Extract the lines up to and including the one that contains "Task: Expand the", starting with the first line of the entries below, and omit the pictures.

========

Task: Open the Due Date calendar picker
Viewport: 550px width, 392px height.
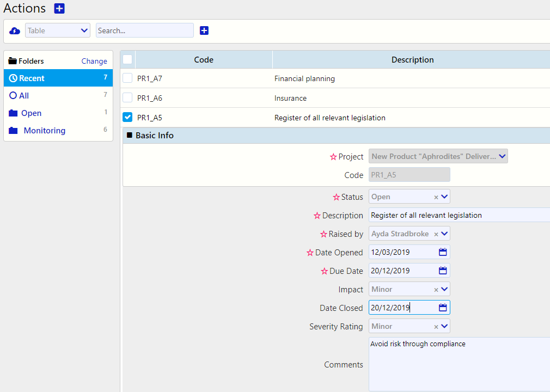Action: [x=443, y=271]
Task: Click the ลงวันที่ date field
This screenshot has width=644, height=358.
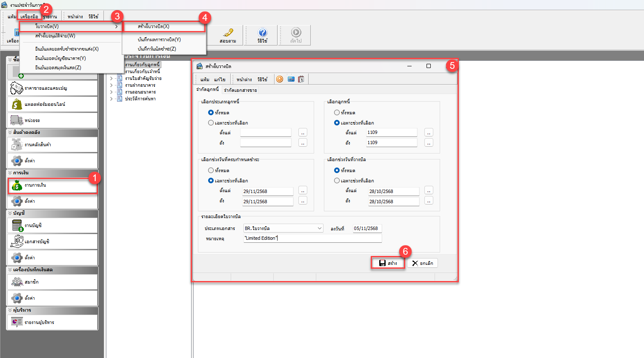Action: (367, 228)
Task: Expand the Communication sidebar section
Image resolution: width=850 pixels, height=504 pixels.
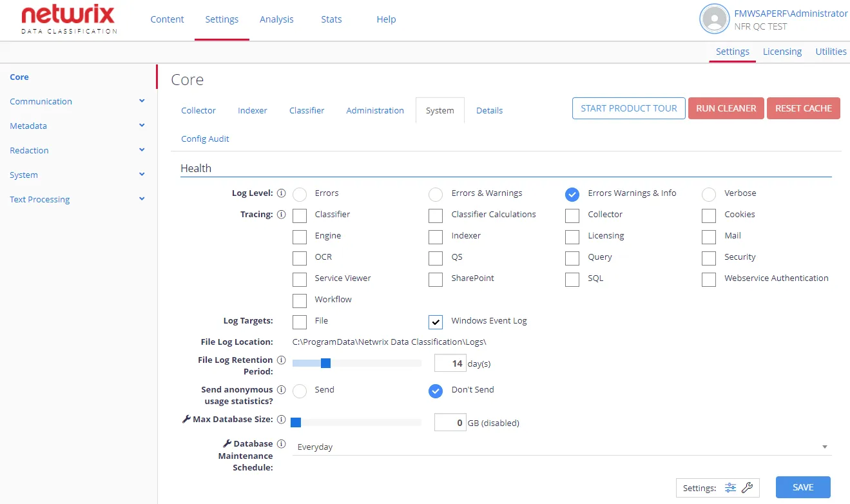Action: (77, 101)
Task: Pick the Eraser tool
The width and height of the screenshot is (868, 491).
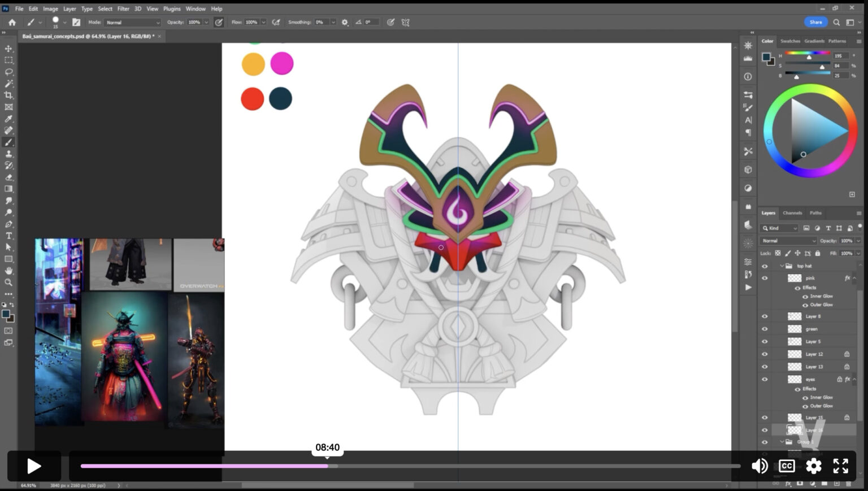Action: [8, 177]

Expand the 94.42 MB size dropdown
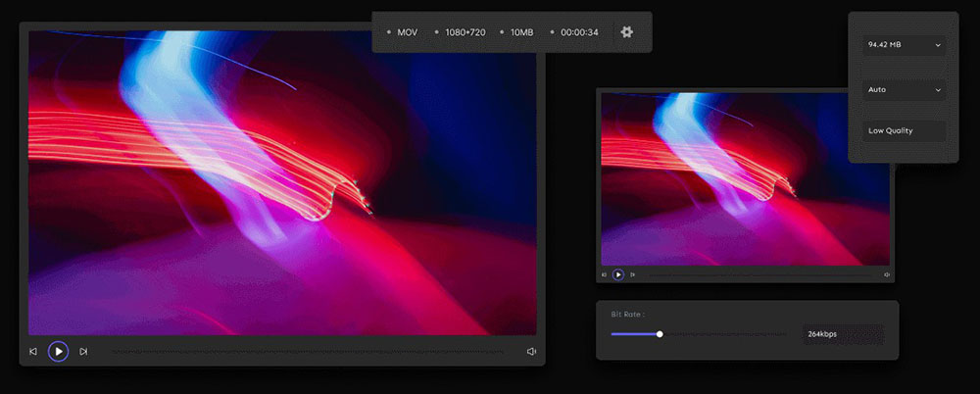(x=903, y=45)
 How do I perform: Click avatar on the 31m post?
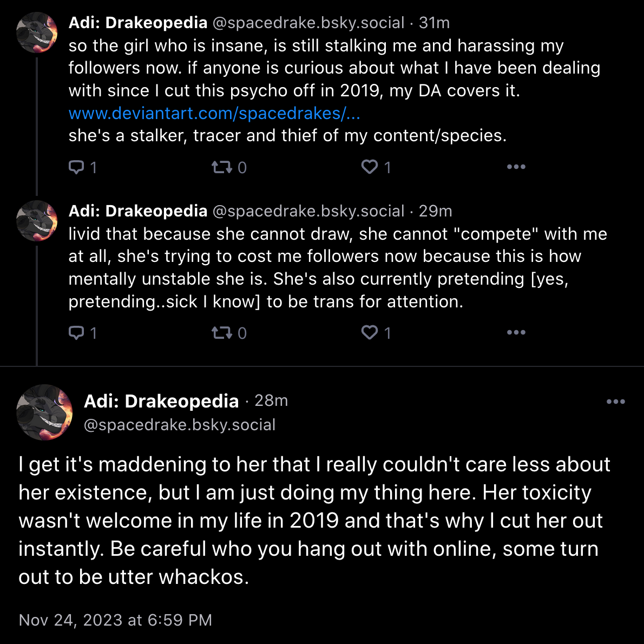(37, 32)
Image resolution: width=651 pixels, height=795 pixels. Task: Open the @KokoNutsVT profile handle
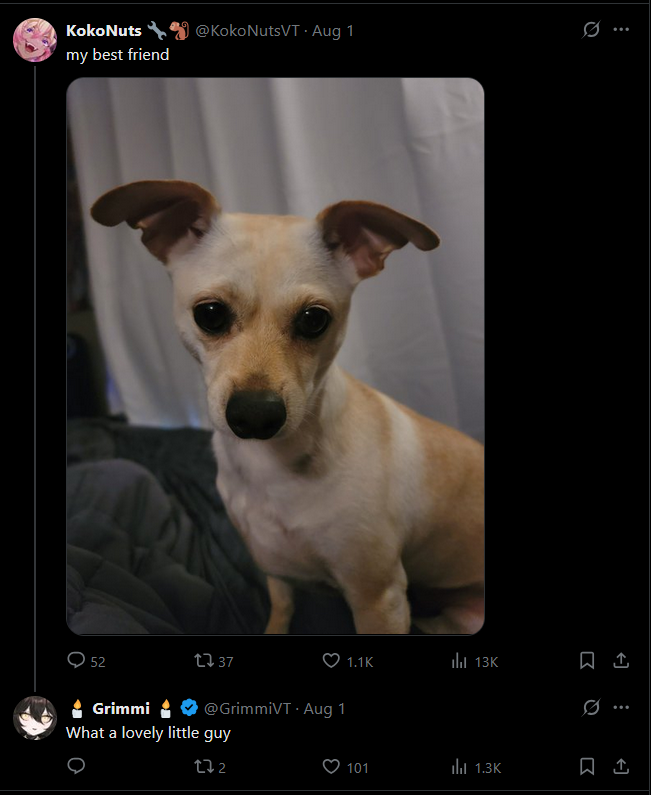pos(247,31)
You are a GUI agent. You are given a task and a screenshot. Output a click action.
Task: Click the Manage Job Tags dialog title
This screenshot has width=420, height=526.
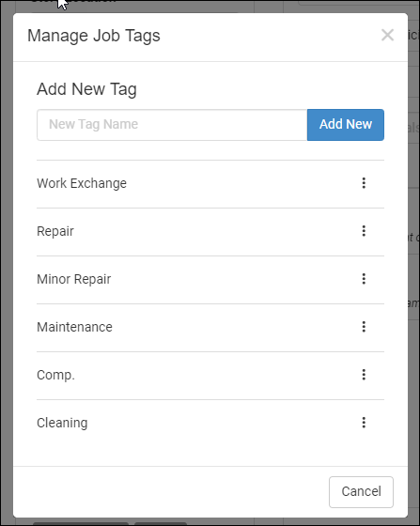pyautogui.click(x=94, y=36)
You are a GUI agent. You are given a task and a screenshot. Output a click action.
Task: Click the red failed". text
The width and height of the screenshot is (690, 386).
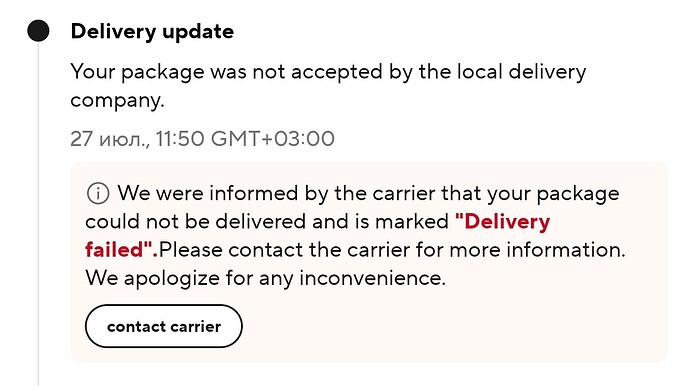click(121, 250)
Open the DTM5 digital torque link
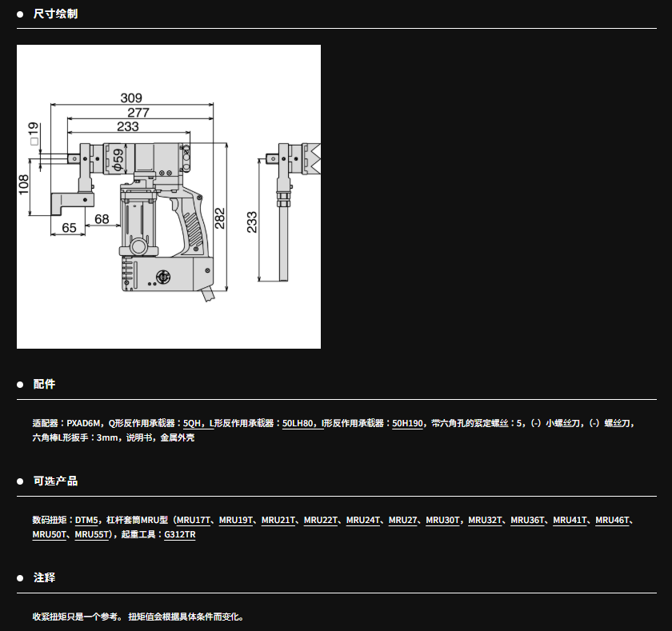 [86, 520]
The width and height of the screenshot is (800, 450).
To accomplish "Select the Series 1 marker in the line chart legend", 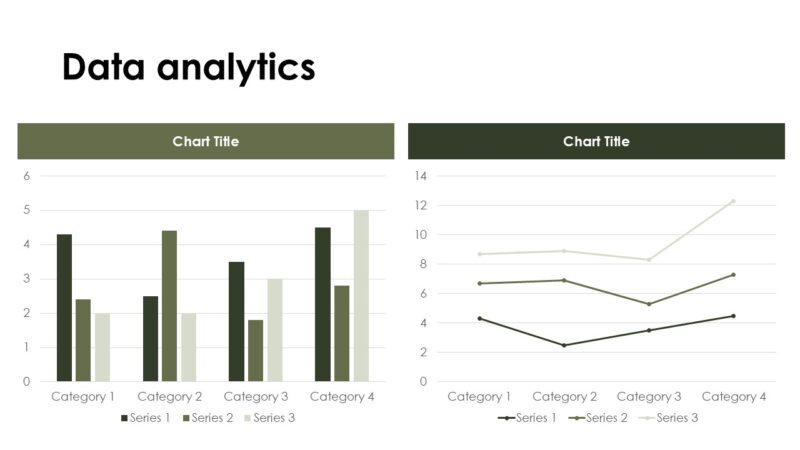I will (x=508, y=418).
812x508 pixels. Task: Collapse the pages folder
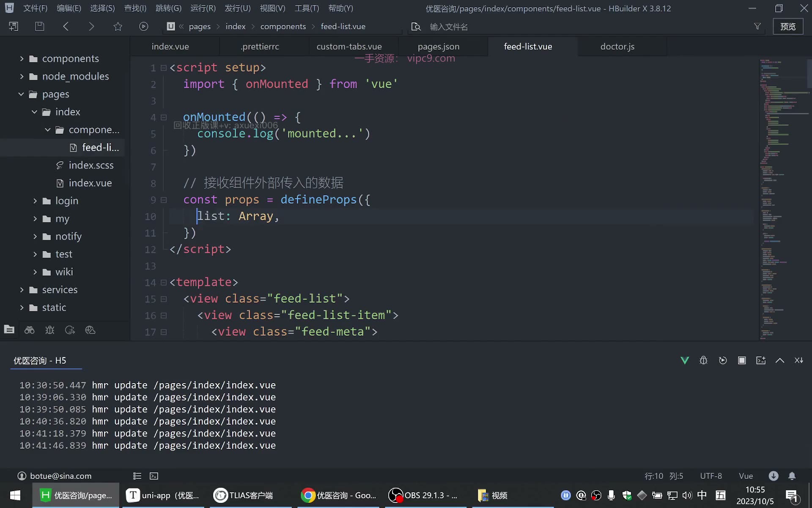(x=21, y=94)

========

# [Answer section]
Task: Open the Due Date calendar picker
Viewport: 550px width, 392px height.
Action: [x=443, y=271]
Task: Click the ลงวันที่ date field
This screenshot has width=644, height=358.
Action: (367, 228)
Task: Expand the Communication sidebar section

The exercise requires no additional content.